Jak wynika z ustawy, radni będą mogli ograniczyć sprzedaż alkoholu w godzinach od 22.00 do 6.00 rano. Sklepy monopolowe nie będą więc już czynne przez całą dobę, a dla większości z nich oznacza to widmo bankructwa. Z sondażu przeprowadzonego przez Instytut Badań Pollster dla SE.pl i Super Expressu wynika, że pomysł nocnej prohibicji nie spodobał się Polakom. Zdecydowana większość osób, pytanych o to: - Czy jesteś za wprowadzeniem ograniczenia sprzedaży alkoholu w godzinach od 22.00 do 6.00?, odpowiedziała, że chce, aby wino czy piwo można było kupować także w nocy. Aż 59 proc. ankietowanych pomysł ograniczenia sprzedaży nie przypadł do gustu. Przeciwnego zdania jest 28 proc.
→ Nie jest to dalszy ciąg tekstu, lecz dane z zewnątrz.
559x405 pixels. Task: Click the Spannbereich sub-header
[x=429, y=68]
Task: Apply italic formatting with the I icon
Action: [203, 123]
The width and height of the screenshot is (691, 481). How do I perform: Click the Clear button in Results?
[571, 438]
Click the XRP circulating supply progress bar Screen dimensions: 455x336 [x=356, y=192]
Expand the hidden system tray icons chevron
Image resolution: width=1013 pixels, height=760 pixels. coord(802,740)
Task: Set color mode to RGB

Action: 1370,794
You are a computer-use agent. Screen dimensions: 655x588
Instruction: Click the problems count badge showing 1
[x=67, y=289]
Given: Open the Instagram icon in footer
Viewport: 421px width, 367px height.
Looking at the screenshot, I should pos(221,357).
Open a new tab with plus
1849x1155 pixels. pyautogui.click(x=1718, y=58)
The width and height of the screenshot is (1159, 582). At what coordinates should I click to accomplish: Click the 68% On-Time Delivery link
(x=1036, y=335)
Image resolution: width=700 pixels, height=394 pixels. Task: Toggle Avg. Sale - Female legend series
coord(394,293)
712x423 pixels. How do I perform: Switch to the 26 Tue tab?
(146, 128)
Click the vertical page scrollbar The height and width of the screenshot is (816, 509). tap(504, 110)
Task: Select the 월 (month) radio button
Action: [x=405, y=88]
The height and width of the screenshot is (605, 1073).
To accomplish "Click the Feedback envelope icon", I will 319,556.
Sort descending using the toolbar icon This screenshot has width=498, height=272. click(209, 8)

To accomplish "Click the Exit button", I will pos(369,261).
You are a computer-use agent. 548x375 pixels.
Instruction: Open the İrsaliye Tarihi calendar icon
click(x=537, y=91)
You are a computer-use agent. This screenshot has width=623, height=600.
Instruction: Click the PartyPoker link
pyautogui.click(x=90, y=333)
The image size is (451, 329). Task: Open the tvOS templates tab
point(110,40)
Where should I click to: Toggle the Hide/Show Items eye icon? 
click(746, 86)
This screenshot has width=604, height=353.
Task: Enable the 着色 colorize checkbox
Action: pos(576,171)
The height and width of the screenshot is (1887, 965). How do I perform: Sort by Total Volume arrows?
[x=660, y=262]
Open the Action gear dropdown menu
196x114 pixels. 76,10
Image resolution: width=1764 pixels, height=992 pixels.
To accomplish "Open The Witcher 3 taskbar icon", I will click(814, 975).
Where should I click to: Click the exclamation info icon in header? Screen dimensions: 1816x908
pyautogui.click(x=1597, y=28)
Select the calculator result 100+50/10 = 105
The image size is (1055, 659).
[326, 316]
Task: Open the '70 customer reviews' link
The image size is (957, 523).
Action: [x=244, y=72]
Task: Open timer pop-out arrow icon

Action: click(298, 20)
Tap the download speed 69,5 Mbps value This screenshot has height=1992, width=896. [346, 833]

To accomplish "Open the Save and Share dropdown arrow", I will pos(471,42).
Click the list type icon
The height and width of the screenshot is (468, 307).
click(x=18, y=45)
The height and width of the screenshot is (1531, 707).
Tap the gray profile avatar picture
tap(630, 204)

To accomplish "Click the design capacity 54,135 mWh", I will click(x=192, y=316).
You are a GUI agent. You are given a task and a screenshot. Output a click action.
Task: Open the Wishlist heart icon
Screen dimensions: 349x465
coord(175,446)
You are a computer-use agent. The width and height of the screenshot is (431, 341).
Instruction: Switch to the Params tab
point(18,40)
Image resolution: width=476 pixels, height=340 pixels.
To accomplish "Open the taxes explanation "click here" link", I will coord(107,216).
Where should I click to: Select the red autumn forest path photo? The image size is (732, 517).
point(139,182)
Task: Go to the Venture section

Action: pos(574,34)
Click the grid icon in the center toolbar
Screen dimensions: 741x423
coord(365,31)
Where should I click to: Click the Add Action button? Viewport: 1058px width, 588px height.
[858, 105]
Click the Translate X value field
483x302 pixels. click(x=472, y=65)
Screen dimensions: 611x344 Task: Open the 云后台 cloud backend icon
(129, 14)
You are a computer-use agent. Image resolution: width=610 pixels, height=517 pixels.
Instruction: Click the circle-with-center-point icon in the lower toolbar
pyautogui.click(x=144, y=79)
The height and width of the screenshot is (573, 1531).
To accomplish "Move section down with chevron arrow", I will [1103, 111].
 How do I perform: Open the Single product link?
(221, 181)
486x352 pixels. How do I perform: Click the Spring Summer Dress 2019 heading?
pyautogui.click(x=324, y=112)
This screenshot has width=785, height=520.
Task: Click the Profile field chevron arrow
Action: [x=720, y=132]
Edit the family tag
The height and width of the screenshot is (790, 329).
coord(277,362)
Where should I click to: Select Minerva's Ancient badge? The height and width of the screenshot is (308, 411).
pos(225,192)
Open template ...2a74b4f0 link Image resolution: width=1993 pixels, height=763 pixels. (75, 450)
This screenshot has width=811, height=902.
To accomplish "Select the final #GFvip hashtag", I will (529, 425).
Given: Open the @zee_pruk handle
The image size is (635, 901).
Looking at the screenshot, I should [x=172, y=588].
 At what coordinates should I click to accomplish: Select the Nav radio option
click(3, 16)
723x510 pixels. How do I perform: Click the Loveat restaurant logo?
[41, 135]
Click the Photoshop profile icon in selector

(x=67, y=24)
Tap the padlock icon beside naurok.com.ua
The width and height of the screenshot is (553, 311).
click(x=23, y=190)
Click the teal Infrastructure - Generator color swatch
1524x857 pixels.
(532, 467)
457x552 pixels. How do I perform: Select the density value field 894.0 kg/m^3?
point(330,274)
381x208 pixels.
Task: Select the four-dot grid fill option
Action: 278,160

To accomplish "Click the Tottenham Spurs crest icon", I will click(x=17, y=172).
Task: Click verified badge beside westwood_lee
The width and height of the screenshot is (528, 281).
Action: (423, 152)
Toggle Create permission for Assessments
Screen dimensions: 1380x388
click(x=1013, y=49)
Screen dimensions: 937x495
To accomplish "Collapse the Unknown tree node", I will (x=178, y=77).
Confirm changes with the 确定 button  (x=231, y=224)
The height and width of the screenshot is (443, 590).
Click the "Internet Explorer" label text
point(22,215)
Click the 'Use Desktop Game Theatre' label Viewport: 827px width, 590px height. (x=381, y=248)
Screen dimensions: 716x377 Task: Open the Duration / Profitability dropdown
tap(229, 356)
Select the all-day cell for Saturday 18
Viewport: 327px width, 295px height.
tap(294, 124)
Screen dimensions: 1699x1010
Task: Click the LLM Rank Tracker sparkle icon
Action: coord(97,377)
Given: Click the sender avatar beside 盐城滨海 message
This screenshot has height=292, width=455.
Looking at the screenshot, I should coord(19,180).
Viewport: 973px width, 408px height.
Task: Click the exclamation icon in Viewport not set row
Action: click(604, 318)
Socjologów takie wyniki sondażu nie dziwią. Zdaniem eksperta Polacy nie lubią, gdy czegoś im się zakazuje, dlatego tak wiele osób jest przeciwnych wprowadzeniu przepisów pozwalających na zakaz nocnej sprzedaży alkoholu:- Przeciwnikami prohibicji nie są tylko stali klienci nocnych sklepów monopolowych. Oni stanowią mniejszość. Większości nie przeszkadza to, że alkohol można kupić bez problemu w nocy. Niektórzy pamiętają pewnie jeszcze czasy, gdy tego typu zakupy po 22 można było zrobić tylko na tzw. mecie. Polacy nie lubią, gdy im się zakazuje czegoś, co dobrze funkcjonuje – podsumowuje socjolog prof. Janusz Czapiński (66 l.).
Sondaż przeprowadzono w dniach 27-29 listopada. Spytano 1077 dorosłych Polaków.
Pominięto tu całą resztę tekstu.